Es que nada entusiasma más al monolingüe que fingirse políglota. Vean ustedes cómo, para exhibir su inexistente conocimiento del italiano, muchos periodistas han importado al español el género de los equipos de esa península, que en ocasiones es femenino porque se llaman squadras, y, así, hablan de la Roma, la Juve y la Fiore. Pero como al mismo tiempo hay el Inter, el Parma y el Mílan (con acento en la i, no en la a, aunque viajan a cubrir sus partidos a Milán), alguien que no sea aficionado al fútbol podría pensar que en Italia se juega una liga masculina y otra femenina.
Curiosamente, ahí termina la docta incursión gramatical de estos colegas en otras lenguas. Porque nunca los oí ni leí mencionar que, en la vuelta a Francia, el juez de salida baja el bandera, ni que los corredores desahuciados son recogidos en la coche-escoba mientras rumian la amargura de su descalificación entre la pecho y el espalda. Si son consecuentes con el género en italiano deberían serlo también el género en francés. Quiero verlos cuando tengan que sumergirse en el neutro alemán.
Entre los extranjerismos más irritantes debo mencionar uno que se ha abierto paso a codazos, y es el sponsor, que proviene de ese mundo tan proclive al esnobismo y la falsificación de la lengua que es el de la publicidad. En casi toda América Latina se llama patrocinador y auspiciador al mecenas comercial de un equipo o jugador. No así en España, donde sponsor ya ha creado su propia familia de palabras en castellano deforme: ahora tenemos la sponsorización y, por supuesto, el verbo sponsorizar: yo sponsorizo, tú sponsorizas, él sponsoriza…

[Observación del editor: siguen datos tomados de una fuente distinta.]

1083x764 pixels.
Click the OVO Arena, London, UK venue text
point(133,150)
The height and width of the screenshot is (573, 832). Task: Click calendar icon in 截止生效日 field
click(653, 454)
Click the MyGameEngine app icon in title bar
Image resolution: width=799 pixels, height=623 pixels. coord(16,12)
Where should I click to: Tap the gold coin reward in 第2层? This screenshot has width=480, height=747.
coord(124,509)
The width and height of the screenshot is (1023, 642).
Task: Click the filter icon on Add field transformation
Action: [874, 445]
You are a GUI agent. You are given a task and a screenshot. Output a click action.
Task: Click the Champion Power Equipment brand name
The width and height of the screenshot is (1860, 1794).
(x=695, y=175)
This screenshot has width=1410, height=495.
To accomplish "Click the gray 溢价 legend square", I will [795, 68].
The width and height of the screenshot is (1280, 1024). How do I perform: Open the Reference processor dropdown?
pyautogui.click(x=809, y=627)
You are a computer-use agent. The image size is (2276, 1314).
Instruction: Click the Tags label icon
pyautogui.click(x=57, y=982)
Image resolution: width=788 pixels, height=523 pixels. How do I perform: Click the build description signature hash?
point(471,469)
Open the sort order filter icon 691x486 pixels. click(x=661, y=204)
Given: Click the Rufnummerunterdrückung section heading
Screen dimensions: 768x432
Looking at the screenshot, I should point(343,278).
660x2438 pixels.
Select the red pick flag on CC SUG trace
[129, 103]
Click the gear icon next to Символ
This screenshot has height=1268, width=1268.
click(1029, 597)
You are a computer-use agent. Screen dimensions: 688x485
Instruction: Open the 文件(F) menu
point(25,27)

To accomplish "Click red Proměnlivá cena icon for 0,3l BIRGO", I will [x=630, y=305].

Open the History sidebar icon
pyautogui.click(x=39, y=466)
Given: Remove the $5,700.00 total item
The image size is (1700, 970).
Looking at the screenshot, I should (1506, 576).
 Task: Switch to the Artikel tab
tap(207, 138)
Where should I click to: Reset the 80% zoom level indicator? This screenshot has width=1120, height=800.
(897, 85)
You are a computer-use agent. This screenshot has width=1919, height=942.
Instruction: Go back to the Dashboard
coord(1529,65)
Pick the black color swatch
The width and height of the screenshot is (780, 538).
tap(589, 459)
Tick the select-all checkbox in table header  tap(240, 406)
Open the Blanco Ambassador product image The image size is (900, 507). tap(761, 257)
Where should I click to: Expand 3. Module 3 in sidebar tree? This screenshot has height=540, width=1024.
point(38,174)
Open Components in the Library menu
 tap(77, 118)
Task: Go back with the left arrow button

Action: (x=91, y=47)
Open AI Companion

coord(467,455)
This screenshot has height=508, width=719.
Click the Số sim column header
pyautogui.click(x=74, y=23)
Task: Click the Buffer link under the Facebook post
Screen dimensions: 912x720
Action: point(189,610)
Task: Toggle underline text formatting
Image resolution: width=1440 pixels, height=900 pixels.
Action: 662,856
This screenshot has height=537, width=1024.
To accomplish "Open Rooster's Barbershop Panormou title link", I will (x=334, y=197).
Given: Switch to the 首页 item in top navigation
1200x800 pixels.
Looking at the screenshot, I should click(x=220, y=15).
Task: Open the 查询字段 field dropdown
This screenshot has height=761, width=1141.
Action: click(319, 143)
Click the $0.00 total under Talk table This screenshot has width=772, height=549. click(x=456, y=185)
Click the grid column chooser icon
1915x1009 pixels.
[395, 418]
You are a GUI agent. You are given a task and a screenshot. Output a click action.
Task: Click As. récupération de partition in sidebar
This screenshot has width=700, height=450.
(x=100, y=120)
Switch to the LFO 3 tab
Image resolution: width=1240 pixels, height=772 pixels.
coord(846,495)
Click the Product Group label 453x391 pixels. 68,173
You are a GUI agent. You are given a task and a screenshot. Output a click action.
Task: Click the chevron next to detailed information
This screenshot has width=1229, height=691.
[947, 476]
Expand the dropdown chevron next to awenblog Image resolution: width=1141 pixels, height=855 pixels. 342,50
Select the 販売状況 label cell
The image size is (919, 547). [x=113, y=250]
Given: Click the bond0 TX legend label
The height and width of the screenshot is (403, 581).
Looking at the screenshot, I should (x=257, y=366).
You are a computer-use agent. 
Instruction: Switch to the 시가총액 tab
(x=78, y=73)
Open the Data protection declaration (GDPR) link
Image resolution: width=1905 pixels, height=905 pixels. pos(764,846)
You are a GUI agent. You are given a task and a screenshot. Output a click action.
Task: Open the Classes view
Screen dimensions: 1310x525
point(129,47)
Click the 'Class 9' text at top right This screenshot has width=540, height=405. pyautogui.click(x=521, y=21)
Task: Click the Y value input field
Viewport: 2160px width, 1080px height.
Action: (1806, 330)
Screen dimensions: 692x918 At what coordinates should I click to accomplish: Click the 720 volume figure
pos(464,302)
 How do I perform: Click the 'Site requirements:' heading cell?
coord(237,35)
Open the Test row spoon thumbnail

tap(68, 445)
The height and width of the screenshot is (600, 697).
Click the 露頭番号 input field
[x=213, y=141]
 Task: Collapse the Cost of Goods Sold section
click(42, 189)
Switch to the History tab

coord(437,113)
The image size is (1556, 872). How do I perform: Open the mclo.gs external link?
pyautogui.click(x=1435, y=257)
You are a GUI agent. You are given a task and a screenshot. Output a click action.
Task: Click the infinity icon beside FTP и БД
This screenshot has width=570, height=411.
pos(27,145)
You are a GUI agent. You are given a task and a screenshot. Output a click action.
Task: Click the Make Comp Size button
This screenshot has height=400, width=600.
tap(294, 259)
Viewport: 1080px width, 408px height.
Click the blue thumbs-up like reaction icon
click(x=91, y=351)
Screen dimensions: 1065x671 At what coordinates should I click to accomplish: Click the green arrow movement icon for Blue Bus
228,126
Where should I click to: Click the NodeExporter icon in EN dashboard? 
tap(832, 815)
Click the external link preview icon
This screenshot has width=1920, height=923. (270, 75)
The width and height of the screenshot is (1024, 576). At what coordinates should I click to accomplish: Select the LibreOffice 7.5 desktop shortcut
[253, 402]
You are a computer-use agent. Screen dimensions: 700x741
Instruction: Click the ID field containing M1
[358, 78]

Muchas más observaciones podría traer a cuento. Por ejemplo, la vertiginosa ascensión del verbo poder a la función de auxiliar. No sólo en las secciones de deportes, sino en casi todas las de los medios de información, poder socorre ahora a muchos verbos que durante un milenio nunca necesitaron de su apoyo. El delantero no dispara el tiro libre para meter un gol, sino para poder meter un gol; el defensa no salta para cabecear el balón, sino para poderlo cabecear; el lateral no corre para alcanzar al extremo que se le escapa sino para poder alcanzarlo. Aunque no estorba, sobra casi siempre ese verbo que reitera lo obvio.
No me gustaría retirarme del campo sin antes señalar la indestructible tendencia del periodismo a igualar la conjunción disyuntiva o, que plantea alternativas, con la conjunción copulativa y, que enlaza palabras o cláusulas. La conjunción o está reemplazando, por ignorancia supina de quienes la usan mal, a la conjunción y en las enumeraciones. Todos los días oímos en los noticieros y leemos en los diarios que el presidente del Gobierno acudió al Parlamento acompañado de los ministros de Gobierno, Obras Públicas o Sanidad y Consumo. Este último llegará a ser ministro de Sanidad o Consumo.
El virus ya ha llegado al fútbol. Está cercano el día en que un periodista recuerde con o y no con y a aquella legendaria delantera de Brasil 70: Jairzinho, Tostao, Pelé, Gerson o Rivelino.
Suspendo aquí para que no me suceda lo que al Sordo Rojas, que fue compañero mío en cierto equipo de barrio, y solía meter su gol cuando ya el tiempo se había agotado, el árbitro guardaba el pito en el bolsillo y los rivales caminaban hacia el vestuario.